Impatto ambientale e nuove strategie terapeutiche
Il rapporto tra ambiente e bocca sta emergendo come fattore rilevante: recenti analisi indicano che l’inquinamento atmosferico, e in particolare il PM2.5, è associato a un aumento del rischio di parodontite. Per ogni aumento annuo di 10 μg/m³ di PM2.5 il rischio può crescere fino al 9%, come mostrano studi che includono indagini su più di 13.000 soggetti. Inoltre, le ondate di calore possono favorire la disidratazione, ridurre il flusso salivare e accelerare l’accumulo di biofilm batterico.
Il principio «Less is More»
In risposta a questi trend la comunità scientifica propone il modello Less is More: un approccio conservativo e biologicamente guidato che privilegia tecniche meno invasive, microchirurgia e una selezione più accurata degli interventi. Nella pratica questo significa interventi più brevi, minor trauma, recuperi più rapidi e un uso ridotto di biomateriali. Per esempio, alcune tecniche non chirurgiche riducono il tempo alla poltrona del 60%, mentre procedure minimamente invasive per l’aumento osseo mostrano una diminuzione fino al 50% dell’anestetico e una riduzione di quattro volte nel consumo di biomateriali senza perdere efficacia clinica.
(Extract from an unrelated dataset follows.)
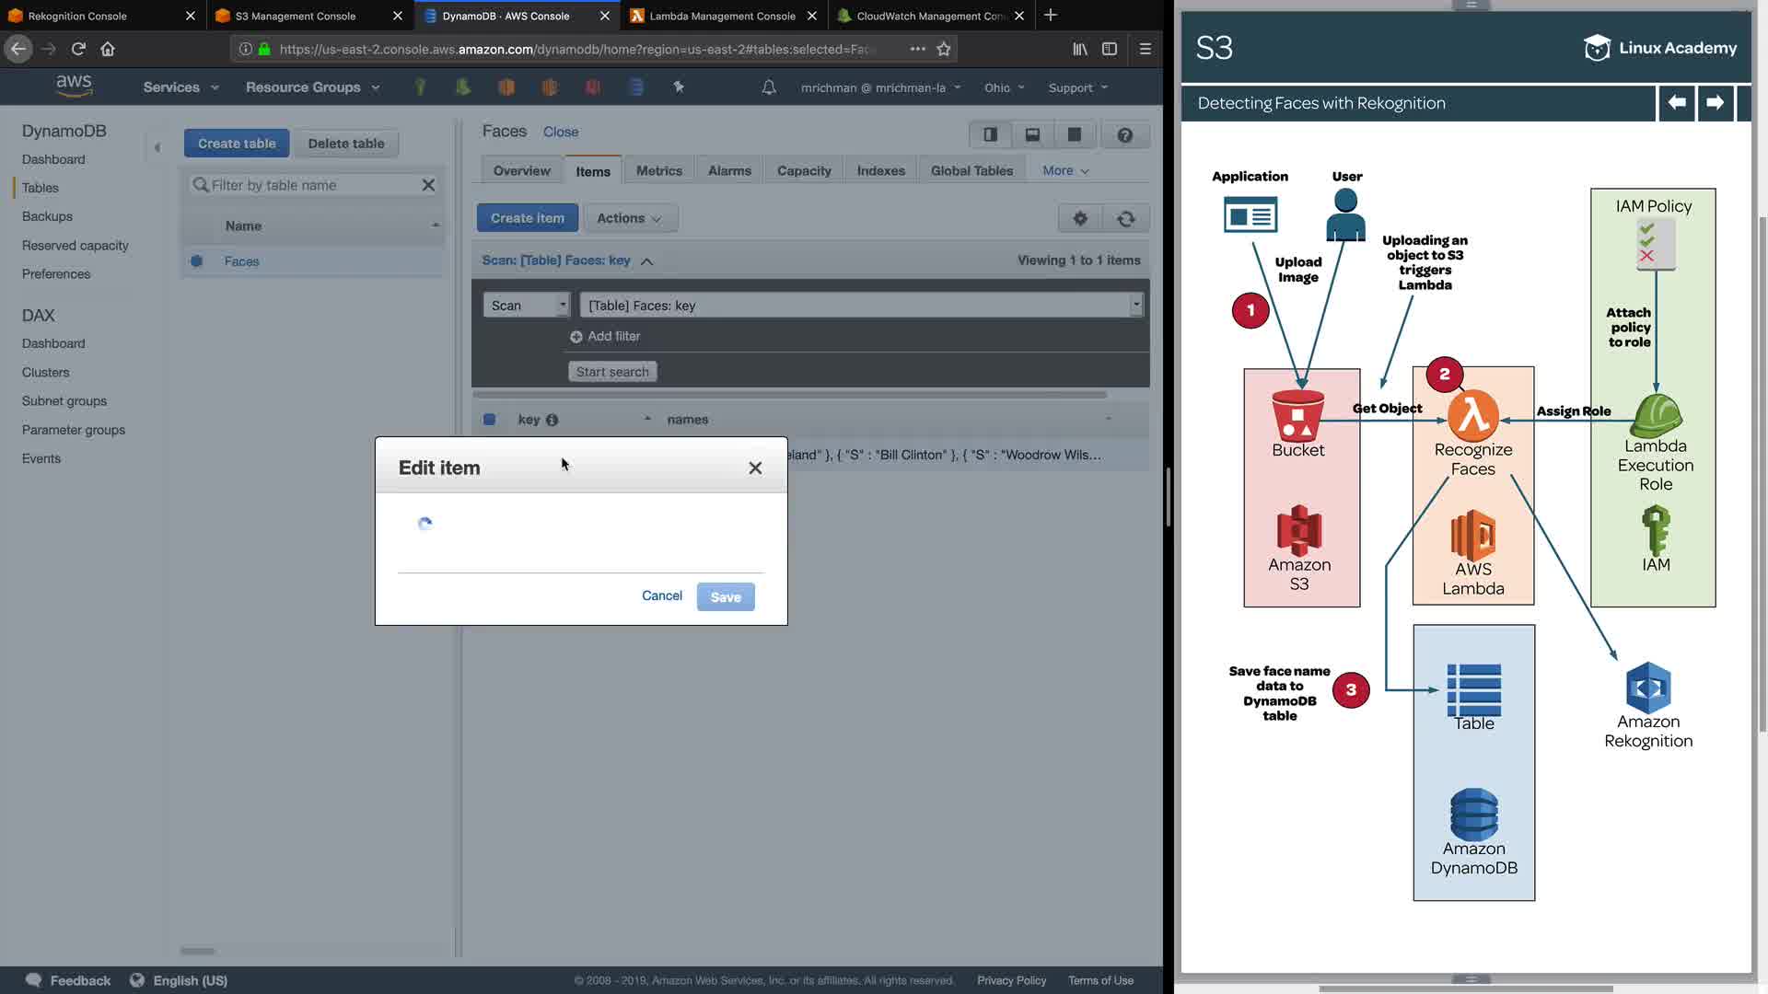Go to previous slide arrow

coord(1676,103)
Opportunità e ruolo della farmacia
Per la farmacia la transizione dall’idea di semplice prodotto a quella di presidio sanitario rappresenta un’opportunità strategica. Il comparto dell’Oral Health genera un valore medio per punto vendita vicino ai 20.000 euro e mostra trend positivi: la categoria «Cura e Prevenzione» pesa per il 47,3% del fatturato e ha registrato una crescita significativa. Questi numeri indicano che investire in assortimento specialistico e consulenza tecnica può tradursi in valore economico e relazione con il cliente.
Consulenza come leva di differenziazione
Un sondaggio YouGov per Curasept segnala che il 38% dei consumatori si affida al consiglio di uno specialista per scegliere prodotti orali; il farmacista è indicato come referente dal 16% del campione, percentuale che supera i media tradizionali e gli influencer. Tra gli over 55 la quota sale al 43%, confermando l’importanza della consulenza per fasce di popolazione più vulnerabili. La farmacia può dunque distinguersi attraverso un linguaggio orientato alla salute, percorsi di prevenzione personalizzati e comunicazione chiara sulle categorie di prodotto.
In conclusione, cambiare paradigma significa adottare una visione integrata che unisce prevenzione, sostenibilità e competenza professionale. Per la farmacia questo passaggio richiede investimenti in formazione, assortimento mirato e strumenti comunicativi che trasformino la vendita in un percorso di cura continuativa, rafforzando fiducia e fidelizzazione tra cliente e professionista.